I believe Mt. Oliver Neighborhood is the best neighborhood because it has the least number of arrests.
Evindently, we do not need all of the columns to properly interpret our dataset. To remove them, I wrote the following code:

In [None]:
#only include the column with details on the neighborhood where the incident occurred
arrest_data = arrest_data.filter(items=["INCIDENTNEIGHBORHOOD"])

#display the resulting DataFrame
arrest_data

We have each individual arrest but we still need to group them together by neighborhood so we can compare these neighborhoods

In [None]:
#gets the data series which has the number of times each neighborhood showed up in this data set
#also sorts it in ascending order to see which neighborhood has the least number of arrests at the top
arrests_by_neighborhood = arrest_data.value_counts(ascending=True)
#name the column with the number of arrests "arrests"
arrests_by_neighborhood = pd.DataFrame(arrests_by_neighborhood, columns=["arrests"])
#view the newly labeled data set
arrests_by_neighborhood
#convert to dictionary for future calculations
arrests_dict = arrests_by_neighborhood.to_dict()

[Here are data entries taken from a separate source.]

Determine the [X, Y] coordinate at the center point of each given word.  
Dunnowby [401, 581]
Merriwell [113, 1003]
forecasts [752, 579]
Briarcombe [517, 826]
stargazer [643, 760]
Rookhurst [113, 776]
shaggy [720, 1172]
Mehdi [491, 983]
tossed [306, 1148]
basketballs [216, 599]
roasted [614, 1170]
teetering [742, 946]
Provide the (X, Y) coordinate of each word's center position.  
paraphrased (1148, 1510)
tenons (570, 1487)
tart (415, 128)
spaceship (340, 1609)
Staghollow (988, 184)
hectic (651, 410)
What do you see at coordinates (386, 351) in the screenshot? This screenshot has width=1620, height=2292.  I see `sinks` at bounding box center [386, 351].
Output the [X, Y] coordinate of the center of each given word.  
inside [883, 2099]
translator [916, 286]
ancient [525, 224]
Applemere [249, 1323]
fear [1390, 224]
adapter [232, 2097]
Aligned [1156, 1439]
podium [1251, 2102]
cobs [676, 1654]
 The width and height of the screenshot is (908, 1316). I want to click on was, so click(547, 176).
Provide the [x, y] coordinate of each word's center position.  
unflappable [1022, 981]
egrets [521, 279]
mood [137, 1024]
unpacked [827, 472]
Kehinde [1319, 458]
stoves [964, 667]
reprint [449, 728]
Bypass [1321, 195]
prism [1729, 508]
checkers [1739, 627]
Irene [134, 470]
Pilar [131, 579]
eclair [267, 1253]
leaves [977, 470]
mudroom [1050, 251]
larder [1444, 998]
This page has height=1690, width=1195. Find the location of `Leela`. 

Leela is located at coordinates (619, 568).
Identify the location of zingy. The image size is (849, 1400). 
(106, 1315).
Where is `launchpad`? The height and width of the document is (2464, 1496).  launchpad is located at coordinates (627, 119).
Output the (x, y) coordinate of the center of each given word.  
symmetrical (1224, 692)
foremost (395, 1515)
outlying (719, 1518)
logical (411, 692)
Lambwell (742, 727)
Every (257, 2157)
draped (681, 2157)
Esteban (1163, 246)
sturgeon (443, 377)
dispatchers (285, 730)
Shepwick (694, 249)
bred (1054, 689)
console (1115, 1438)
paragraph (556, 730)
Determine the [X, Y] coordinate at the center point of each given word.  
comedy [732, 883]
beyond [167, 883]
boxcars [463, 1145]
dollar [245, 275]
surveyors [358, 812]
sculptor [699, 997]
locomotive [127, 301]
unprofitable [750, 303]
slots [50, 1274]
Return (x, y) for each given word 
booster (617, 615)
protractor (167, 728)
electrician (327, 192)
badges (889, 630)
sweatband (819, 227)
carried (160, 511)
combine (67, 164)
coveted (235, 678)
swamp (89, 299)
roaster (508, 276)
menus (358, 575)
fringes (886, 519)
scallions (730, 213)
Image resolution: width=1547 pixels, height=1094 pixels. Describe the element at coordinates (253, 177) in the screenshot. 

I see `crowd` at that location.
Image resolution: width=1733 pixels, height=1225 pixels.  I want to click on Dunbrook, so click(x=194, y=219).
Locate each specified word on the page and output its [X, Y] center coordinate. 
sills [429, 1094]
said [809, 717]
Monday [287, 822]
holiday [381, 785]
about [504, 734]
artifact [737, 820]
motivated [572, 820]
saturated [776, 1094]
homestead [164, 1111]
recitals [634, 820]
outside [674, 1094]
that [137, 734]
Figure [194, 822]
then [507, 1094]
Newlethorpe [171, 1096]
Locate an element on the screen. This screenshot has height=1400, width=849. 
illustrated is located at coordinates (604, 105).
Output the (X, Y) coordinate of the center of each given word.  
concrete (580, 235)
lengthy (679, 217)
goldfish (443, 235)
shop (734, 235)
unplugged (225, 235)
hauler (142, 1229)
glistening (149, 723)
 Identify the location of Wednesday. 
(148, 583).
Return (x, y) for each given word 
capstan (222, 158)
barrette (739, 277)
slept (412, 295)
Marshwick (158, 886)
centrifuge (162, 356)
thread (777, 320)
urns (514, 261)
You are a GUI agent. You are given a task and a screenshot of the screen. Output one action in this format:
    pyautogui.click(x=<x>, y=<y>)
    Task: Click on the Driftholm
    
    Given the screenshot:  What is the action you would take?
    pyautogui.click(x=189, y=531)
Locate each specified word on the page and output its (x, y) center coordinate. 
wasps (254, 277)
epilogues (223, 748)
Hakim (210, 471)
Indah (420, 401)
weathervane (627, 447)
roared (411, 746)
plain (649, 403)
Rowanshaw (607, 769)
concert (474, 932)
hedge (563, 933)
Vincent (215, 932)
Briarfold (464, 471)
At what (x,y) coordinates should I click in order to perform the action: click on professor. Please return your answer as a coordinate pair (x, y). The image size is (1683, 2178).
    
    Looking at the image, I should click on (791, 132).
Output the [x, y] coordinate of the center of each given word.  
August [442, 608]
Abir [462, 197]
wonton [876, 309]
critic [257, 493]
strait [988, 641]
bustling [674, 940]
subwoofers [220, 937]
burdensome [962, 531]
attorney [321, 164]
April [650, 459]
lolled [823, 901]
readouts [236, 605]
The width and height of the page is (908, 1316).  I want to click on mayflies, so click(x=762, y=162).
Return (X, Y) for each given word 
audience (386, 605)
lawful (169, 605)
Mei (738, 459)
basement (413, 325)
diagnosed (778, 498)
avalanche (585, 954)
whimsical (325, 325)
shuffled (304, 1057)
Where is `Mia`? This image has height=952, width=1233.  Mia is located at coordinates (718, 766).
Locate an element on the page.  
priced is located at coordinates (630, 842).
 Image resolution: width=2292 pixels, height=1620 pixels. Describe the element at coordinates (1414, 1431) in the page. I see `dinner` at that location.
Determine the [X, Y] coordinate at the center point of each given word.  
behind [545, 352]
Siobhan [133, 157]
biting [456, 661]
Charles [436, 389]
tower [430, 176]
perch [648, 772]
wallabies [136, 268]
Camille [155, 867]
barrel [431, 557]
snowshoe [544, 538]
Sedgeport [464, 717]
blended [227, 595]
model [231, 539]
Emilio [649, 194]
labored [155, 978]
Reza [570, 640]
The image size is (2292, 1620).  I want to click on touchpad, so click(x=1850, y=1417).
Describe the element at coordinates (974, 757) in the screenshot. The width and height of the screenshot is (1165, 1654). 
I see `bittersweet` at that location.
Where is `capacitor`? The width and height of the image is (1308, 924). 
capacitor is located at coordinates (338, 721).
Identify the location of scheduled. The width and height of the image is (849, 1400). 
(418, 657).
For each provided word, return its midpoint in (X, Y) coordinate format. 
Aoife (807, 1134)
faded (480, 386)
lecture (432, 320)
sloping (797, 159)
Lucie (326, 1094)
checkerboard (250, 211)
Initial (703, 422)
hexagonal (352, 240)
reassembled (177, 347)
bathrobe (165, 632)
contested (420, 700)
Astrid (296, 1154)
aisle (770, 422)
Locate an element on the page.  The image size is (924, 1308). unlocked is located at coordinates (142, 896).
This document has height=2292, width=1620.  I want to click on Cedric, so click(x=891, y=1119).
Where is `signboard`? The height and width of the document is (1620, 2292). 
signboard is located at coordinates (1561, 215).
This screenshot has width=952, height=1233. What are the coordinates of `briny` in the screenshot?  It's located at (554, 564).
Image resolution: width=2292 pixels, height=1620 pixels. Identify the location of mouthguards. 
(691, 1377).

We can see that there are certain cities with much less arrests than others. By visualizing these findings, it's clear how significant this difference is.

In [None]:
#use a bar plot to visualize arrests by each neighborhood
arrests_by_neighborhood.plot.bar()

That's a pretty crowded x-axis, filtering out the neighborhoods with more arrests would help make this more readable.

In [None]:
#only include the values below 1500
arrests_by_neighborhood_mask = arrests_by_neighborhood["arrests"] < 1500
arrests_by_neighborhood[arrests_by_neighborhood_mask].plot.bar()

That's still too crowded.

In [None]:
#only include the values below 200
arrests_by_neighborhood_mask = arrests_by_neighborhood["arrests"] < 200
arrests_by_neighborhood[arrests_by_neighborhood_mask].plot.bar()

We can clearly see that the number of incidents per neighborhood varies widely.

Based on this data, it's clear that Mt. Oliver Neighborhood is the best neighborhood in Pittsburgh because it has the lowest number of arrests.

## Conclusion
Looking at these results, it appears that Mt. Oliver Neighborhood is the best neighborhood in Pittsburgh, as I predicted earlier. I believe that safety of a neighborhood is very important in determining if it is the best, and arrest rates are an accurate way of quantifying this. However, not all people arrested are guilty; some arrests are unwarranted, meaning that this data set could be biased.